«Nuestra hipótesis, según la cual también los Estados pueden desarrollar características anómicas, rebasa los límites dentro de los cuales ha sido tratado hasta ahora el problema de la anomia» (Waldmann, 2006).
Desde que leí por primera vez el concepto de Estado anómico, desarrollado por el alemán Peter Waldmann, me interesé en el concepto y en sus implicaciones. Empecé a encontrar mucha literatura coincidente, desde los estudios del politólogo argentino Guillermo O’Donnell hasta los historiográficos y culturales de autores como Fernando Escalante, Sara Sefchovich, François Guerra y el gran Octavio Paz, todos ellos desarrollando la idea del quiebre entre una institucionalidad intermitente y una estructura de poder paralelo conformada por saberes y prácticas que, aunque son ampliamente conocidos, nadie se atreve a nombrar.
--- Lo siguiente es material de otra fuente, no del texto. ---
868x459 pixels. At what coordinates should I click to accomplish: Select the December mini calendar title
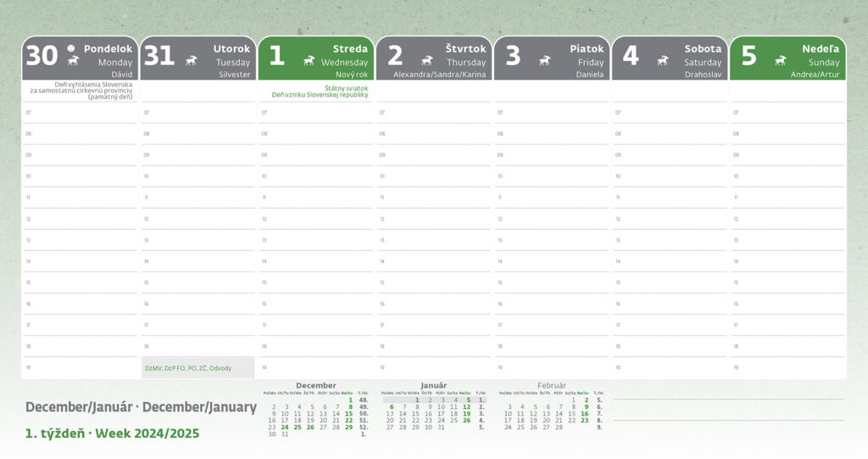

Fernando Escalante, de hecho, en un debate que presencié en México a inicios de la década pasada, reconoció el importante aporte que realizaba Waldmann. Sin embargo, su crítica era que, dado que el concepto de anomia fue usado en la sociología para calificar los procesos de cambio y transformación institucional, su definición llevaba a pensar en una etapa transitoria de los Estados en América Latina, lo cual dejaba entrever que en algún momento se iba a llegar a una situación más ideal. Además, Escalante señalaba que, si se seguía la lógica del concepto anómico, eso sugería no solo un Estado con esta característica, sino que la anomia se extendería a todos los ámbitos sociales, políticos y económicos, de modo que el concepto lo describiría todo sin especificar nada en concreto.
Desde entonces, todo mi trabajo y todos mis estudios han enfocado sus baterías a reconstruir la idea del Estado anómico siguiendo especialmente las críticas hechas al concepto original descrito por Waldmann.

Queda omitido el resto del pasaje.